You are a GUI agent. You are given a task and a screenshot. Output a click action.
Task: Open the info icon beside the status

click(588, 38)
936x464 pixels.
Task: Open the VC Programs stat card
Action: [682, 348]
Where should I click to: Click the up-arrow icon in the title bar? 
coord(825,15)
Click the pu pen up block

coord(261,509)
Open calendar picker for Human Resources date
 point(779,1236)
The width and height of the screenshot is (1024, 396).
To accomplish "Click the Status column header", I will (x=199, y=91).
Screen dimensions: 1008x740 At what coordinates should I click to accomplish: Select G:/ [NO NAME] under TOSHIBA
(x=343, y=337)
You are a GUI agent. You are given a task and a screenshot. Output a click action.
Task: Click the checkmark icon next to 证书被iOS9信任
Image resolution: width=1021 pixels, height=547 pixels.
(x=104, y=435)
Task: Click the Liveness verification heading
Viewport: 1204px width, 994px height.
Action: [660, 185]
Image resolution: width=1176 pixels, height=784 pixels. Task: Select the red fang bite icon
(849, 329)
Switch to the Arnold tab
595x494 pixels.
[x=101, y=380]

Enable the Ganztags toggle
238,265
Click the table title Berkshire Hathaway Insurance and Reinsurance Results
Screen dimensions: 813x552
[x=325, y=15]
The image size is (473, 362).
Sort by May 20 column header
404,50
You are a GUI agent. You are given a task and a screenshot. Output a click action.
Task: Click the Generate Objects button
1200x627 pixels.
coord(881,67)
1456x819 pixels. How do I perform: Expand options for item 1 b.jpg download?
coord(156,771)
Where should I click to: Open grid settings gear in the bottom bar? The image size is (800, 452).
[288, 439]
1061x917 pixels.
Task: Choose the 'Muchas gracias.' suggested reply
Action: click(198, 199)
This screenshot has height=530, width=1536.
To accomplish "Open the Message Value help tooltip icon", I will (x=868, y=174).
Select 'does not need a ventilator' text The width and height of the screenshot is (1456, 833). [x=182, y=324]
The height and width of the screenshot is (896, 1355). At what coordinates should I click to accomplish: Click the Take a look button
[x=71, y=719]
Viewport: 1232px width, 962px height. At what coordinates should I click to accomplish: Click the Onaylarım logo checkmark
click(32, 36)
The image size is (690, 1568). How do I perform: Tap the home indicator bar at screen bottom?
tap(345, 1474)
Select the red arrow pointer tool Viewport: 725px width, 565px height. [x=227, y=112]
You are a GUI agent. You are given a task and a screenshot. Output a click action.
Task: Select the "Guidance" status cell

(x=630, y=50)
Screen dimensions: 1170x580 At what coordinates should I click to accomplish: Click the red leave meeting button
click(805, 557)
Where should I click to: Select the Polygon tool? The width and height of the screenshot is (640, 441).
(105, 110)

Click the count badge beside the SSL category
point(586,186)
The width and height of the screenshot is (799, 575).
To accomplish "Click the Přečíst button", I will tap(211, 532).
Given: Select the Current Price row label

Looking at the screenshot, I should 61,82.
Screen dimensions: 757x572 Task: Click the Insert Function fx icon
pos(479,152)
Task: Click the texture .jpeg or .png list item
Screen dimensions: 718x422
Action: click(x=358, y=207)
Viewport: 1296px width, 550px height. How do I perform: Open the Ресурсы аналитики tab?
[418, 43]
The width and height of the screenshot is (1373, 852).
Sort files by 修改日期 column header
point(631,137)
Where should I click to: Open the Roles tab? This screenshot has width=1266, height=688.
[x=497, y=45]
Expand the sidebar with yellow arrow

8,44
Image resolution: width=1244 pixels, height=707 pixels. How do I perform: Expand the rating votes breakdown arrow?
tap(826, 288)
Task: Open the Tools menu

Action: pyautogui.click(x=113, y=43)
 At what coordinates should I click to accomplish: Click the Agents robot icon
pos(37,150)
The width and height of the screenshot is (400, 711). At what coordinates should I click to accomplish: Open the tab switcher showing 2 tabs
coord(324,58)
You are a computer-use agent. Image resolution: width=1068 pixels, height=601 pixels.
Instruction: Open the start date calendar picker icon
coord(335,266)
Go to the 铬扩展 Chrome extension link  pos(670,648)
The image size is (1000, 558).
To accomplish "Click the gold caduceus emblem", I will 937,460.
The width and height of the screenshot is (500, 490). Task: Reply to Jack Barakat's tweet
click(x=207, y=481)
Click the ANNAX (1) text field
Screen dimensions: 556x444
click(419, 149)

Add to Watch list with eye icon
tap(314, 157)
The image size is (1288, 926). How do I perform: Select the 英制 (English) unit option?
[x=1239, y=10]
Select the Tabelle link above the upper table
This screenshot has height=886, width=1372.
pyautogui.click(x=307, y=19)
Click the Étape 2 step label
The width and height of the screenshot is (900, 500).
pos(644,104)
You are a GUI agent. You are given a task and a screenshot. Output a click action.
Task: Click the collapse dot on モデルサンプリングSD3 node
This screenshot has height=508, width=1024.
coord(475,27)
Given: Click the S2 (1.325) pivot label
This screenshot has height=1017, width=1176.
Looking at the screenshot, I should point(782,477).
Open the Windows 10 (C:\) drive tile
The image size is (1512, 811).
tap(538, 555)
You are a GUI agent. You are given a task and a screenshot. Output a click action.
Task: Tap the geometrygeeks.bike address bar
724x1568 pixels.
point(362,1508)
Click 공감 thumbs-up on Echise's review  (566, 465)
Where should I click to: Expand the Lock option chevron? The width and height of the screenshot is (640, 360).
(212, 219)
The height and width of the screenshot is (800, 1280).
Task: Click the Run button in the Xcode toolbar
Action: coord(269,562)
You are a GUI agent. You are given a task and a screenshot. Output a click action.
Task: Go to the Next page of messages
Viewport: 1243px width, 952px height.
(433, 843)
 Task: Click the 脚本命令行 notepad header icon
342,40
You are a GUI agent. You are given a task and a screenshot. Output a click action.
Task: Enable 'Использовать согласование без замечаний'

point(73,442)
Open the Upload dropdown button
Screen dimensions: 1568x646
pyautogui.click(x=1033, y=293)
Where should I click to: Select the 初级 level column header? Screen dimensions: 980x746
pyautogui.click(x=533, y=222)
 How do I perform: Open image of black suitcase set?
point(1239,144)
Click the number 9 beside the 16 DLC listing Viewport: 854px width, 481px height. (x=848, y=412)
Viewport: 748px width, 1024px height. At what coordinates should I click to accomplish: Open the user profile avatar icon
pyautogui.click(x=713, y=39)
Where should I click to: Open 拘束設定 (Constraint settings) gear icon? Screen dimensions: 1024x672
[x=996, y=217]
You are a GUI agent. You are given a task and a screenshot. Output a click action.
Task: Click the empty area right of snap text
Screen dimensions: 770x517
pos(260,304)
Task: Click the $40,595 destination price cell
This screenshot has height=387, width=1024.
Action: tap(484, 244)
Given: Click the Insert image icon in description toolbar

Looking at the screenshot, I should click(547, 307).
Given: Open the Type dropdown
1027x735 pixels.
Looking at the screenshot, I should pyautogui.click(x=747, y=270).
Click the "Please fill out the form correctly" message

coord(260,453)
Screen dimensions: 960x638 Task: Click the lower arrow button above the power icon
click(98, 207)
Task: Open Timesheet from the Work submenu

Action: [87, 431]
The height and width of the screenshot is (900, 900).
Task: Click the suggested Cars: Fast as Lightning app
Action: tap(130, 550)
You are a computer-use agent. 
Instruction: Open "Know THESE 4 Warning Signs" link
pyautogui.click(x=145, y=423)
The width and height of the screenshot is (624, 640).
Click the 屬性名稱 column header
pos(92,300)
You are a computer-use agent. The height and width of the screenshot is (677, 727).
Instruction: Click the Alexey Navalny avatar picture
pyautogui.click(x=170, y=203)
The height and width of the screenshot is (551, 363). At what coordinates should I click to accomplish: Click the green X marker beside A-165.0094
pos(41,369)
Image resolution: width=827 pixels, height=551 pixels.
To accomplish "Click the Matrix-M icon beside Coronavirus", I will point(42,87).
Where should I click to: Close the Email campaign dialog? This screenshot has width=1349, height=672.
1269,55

▸ **Assignment**: Write out each line exactly, beginning at the one with "Image resolution: width=827" and ending at the final line of the records above, with nothing added.

▸ **Response area**:
Image resolution: width=827 pixels, height=551 pixels.
To accomplish "Click the Matrix-M icon beside Coronavirus", I will point(42,87).
Where should I click to: Close the Email campaign dialog? This screenshot has width=1349, height=672.
1269,55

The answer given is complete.